— Given data —
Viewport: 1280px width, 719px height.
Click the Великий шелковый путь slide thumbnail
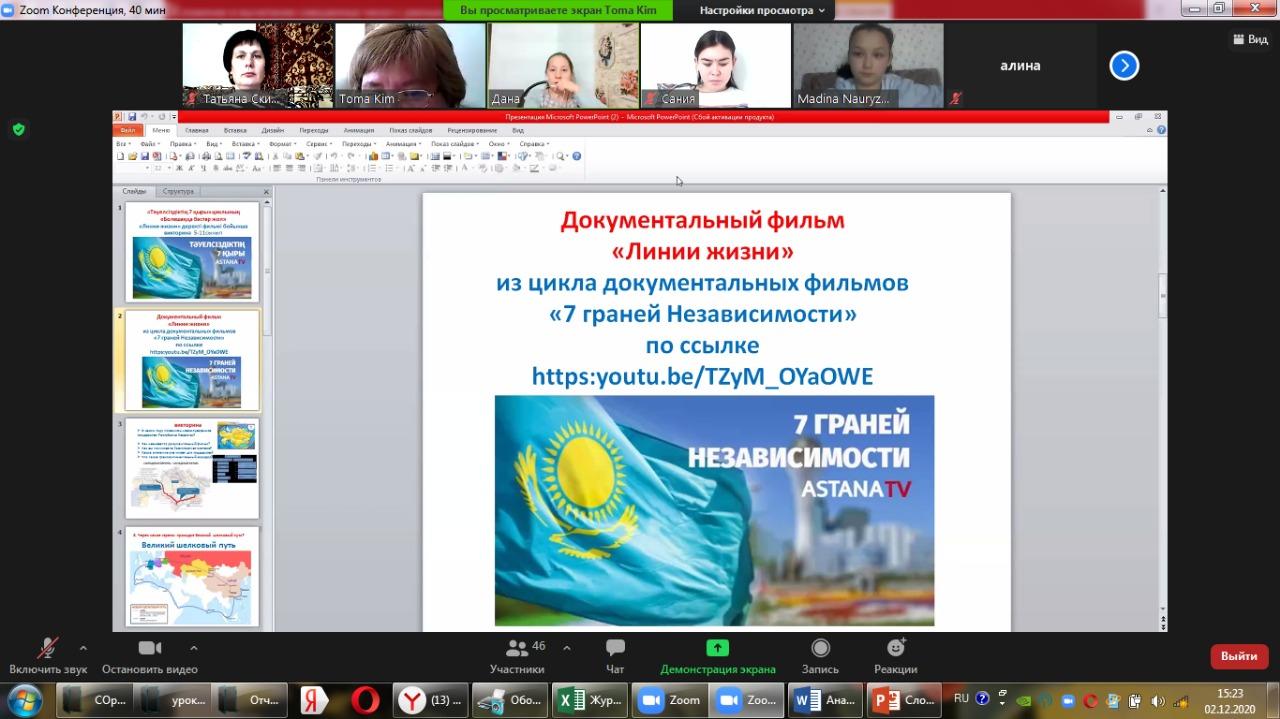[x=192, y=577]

...

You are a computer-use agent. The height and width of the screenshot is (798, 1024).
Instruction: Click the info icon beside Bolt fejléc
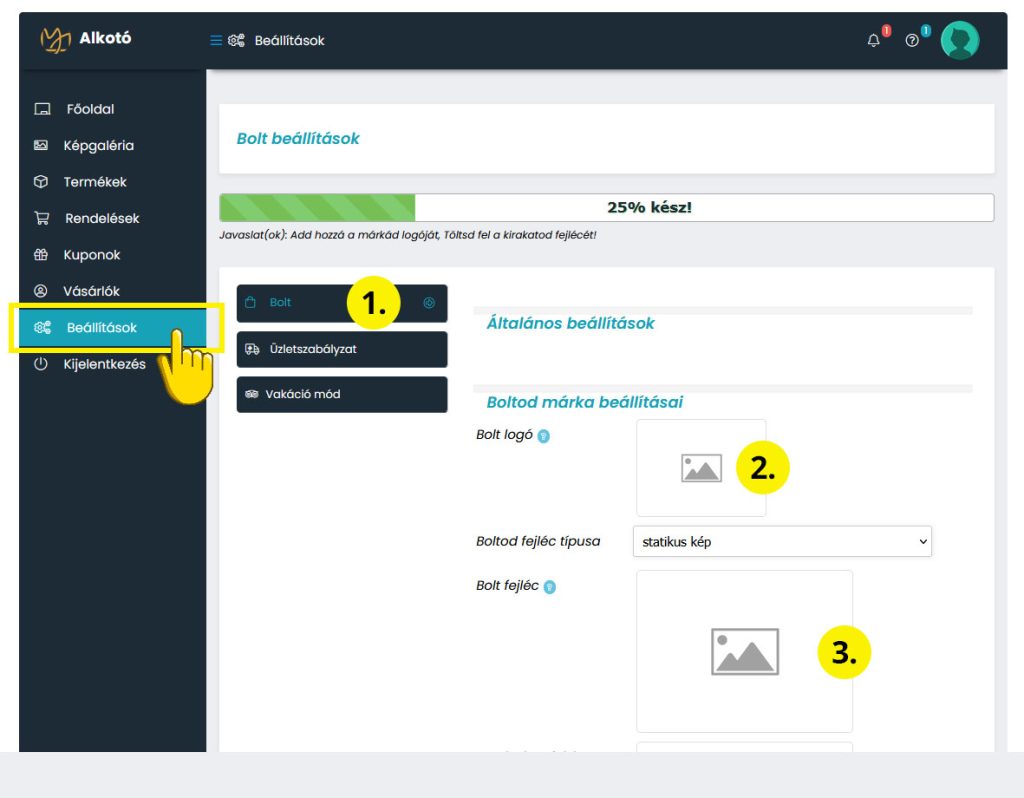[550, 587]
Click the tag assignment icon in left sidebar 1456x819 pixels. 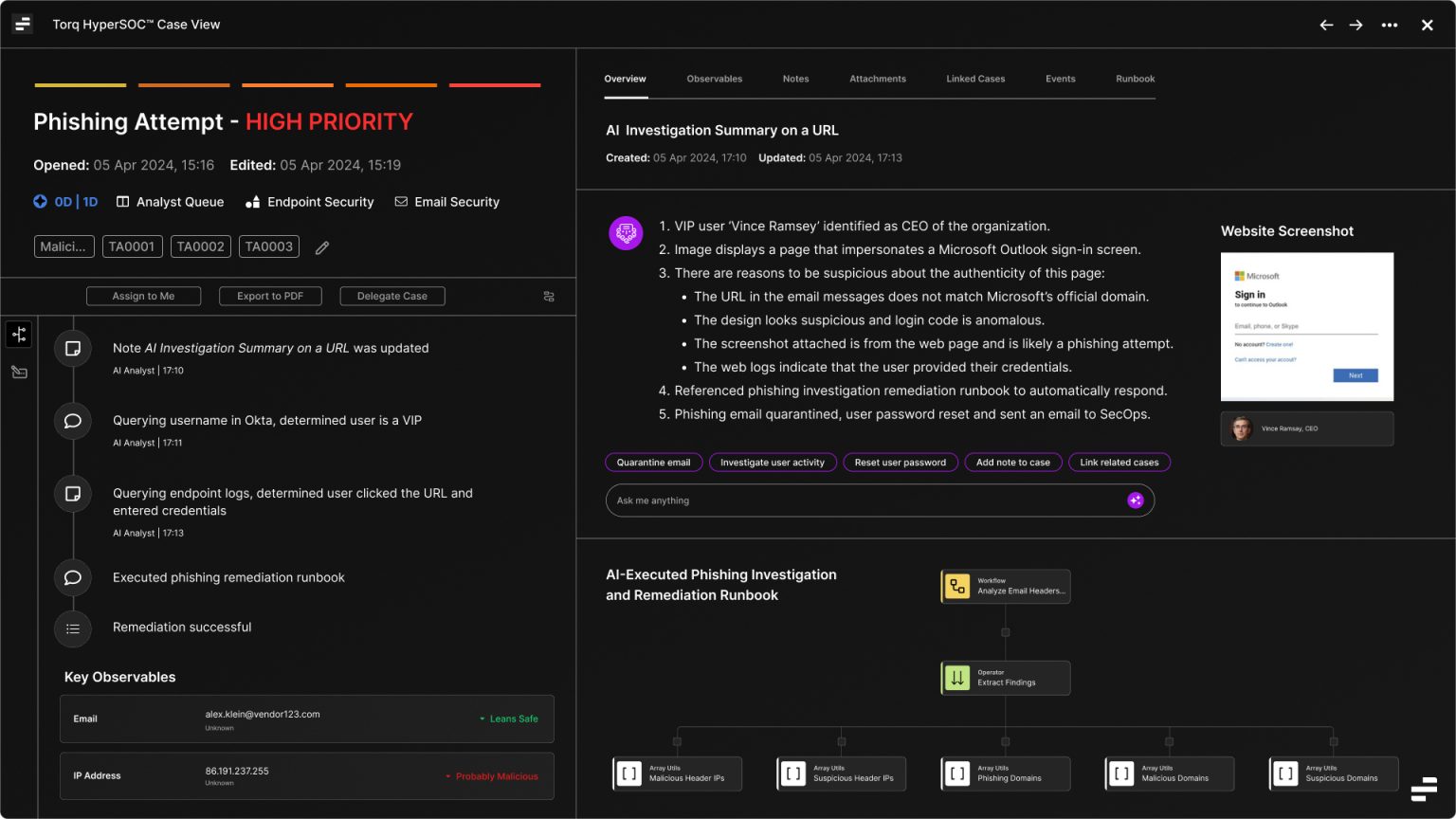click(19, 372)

— Work item —
Scan the data above and report each line in which "width" is present.

— Solution for this problem —
Viewport: 1280px width, 719px height.
You are a computer-use agent. The height and width of the screenshot is (798, 1024).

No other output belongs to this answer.